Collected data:

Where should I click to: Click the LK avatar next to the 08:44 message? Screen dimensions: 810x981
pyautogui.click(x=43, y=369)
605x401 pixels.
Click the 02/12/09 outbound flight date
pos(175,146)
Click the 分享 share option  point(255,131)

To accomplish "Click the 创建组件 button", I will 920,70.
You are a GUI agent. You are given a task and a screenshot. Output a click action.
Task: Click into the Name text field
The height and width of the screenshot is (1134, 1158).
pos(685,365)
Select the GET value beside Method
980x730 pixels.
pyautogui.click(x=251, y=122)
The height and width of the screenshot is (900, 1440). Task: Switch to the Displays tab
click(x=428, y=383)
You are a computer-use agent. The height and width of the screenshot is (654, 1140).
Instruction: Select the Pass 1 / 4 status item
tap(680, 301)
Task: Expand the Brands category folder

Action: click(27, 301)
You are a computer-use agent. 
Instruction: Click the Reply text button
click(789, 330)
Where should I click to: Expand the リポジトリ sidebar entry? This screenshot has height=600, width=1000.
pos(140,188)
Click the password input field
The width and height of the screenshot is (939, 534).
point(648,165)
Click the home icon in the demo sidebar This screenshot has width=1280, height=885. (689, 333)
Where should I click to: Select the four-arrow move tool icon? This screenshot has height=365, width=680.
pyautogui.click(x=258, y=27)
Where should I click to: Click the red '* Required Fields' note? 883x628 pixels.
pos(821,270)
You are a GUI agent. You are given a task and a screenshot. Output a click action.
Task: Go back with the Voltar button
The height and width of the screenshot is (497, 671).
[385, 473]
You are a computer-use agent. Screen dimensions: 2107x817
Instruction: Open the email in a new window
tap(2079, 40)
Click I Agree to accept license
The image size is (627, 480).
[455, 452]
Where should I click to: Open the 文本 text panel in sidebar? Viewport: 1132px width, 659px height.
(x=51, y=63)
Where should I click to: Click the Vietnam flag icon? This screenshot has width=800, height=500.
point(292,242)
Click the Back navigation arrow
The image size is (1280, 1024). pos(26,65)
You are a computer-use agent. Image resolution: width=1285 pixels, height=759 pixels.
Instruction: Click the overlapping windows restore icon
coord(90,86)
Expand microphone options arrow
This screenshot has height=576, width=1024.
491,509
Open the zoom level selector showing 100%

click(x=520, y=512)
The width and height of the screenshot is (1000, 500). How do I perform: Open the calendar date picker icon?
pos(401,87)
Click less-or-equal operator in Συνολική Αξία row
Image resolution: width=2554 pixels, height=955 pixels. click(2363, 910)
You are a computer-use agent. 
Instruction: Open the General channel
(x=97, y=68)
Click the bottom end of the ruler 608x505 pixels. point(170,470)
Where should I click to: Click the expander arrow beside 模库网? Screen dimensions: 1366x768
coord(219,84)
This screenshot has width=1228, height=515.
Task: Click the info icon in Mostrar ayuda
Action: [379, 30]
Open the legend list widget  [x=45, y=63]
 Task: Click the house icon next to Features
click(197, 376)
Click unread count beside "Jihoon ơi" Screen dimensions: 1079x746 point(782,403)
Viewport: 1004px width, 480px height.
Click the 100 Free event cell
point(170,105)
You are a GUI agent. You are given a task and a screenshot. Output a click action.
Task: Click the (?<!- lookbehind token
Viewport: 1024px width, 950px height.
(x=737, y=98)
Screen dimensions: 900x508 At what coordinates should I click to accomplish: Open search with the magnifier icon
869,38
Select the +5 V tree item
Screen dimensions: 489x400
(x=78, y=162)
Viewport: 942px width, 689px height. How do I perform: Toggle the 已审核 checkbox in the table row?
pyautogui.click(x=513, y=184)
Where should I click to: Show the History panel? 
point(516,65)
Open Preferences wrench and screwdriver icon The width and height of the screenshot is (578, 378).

* **Task item**
Every line above needs to be repeated exactly as shown.

* **Solution to this problem**
Where should I click to: Click the LK avatar next to the 08:44 message? Screen dimensions: 810x981
pyautogui.click(x=43, y=369)
605x401 pixels.
Click the 02/12/09 outbound flight date
pos(175,146)
Click the 分享 share option  point(255,131)

To accomplish "Click the 创建组件 button", I will 920,70.
You are a GUI agent. You are given a task and a screenshot. Output a click action.
Task: Click into the Name text field
The height and width of the screenshot is (1134, 1158).
pos(685,365)
Select the GET value beside Method
980x730 pixels.
pyautogui.click(x=251, y=122)
The height and width of the screenshot is (900, 1440). Task: Switch to the Displays tab
click(x=428, y=383)
You are a computer-use agent. The height and width of the screenshot is (654, 1140).
Instruction: Select the Pass 1 / 4 status item
tap(680, 301)
Task: Expand the Brands category folder

Action: click(27, 301)
You are a computer-use agent. 
Instruction: Click the Reply text button
click(789, 330)
Where should I click to: Expand the リポジトリ sidebar entry? This screenshot has height=600, width=1000.
pos(140,188)
Click the password input field
The width and height of the screenshot is (939, 534).
point(648,165)
Click the home icon in the demo sidebar This screenshot has width=1280, height=885. (689, 333)
Where should I click to: Select the four-arrow move tool icon? This screenshot has height=365, width=680.
pyautogui.click(x=258, y=27)
Where should I click to: Click the red '* Required Fields' note? 883x628 pixels.
pos(821,270)
You are a GUI agent. You are given a task and a screenshot. Output a click action.
Task: Go back with the Voltar button
The height and width of the screenshot is (497, 671).
[385, 473]
You are a computer-use agent. Screen dimensions: 2107x817
Instruction: Open the email in a new window
tap(2079, 40)
Click I Agree to accept license
The image size is (627, 480).
[455, 452]
Where should I click to: Open the 文本 text panel in sidebar? Viewport: 1132px width, 659px height.
(x=51, y=63)
Where should I click to: Click the Vietnam flag icon? This screenshot has width=800, height=500.
point(292,242)
Click the Back navigation arrow
The image size is (1280, 1024). pos(26,65)
You are a computer-use agent. Image resolution: width=1285 pixels, height=759 pixels.
Instruction: Click the overlapping windows restore icon
coord(90,86)
Expand microphone options arrow
This screenshot has height=576, width=1024.
491,509
Open the zoom level selector showing 100%

click(x=520, y=512)
The width and height of the screenshot is (1000, 500). How do I perform: Open the calendar date picker icon?
pos(401,87)
Click less-or-equal operator in Συνολική Αξία row
Image resolution: width=2554 pixels, height=955 pixels. click(2363, 910)
You are a computer-use agent. 
Instruction: Open the General channel
(x=97, y=68)
Click the bottom end of the ruler 608x505 pixels. point(170,470)
Where should I click to: Click the expander arrow beside 模库网? Screen dimensions: 1366x768
coord(219,84)
This screenshot has width=1228, height=515.
Task: Click the info icon in Mostrar ayuda
Action: [379, 30]
Open the legend list widget  [x=45, y=63]
 Task: Click the house icon next to Features
click(197, 376)
Click unread count beside "Jihoon ơi" Screen dimensions: 1079x746 point(782,403)
Viewport: 1004px width, 480px height.
Click the 100 Free event cell
point(170,105)
You are a GUI agent. You are given a task and a screenshot. Output a click action.
Task: Click the (?<!- lookbehind token
Viewport: 1024px width, 950px height.
(x=737, y=98)
Screen dimensions: 900x508 At what coordinates should I click to accomplish: Open search with the magnifier icon
869,38
Select the +5 V tree item
Screen dimensions: 489x400
(x=78, y=162)
Viewport: 942px width, 689px height. How do I perform: Toggle the 已审核 checkbox in the table row?
pyautogui.click(x=513, y=184)
Where should I click to: Show the History panel? 
point(516,65)
Open Preferences wrench and screwdriver icon The width and height of the screenshot is (578, 378).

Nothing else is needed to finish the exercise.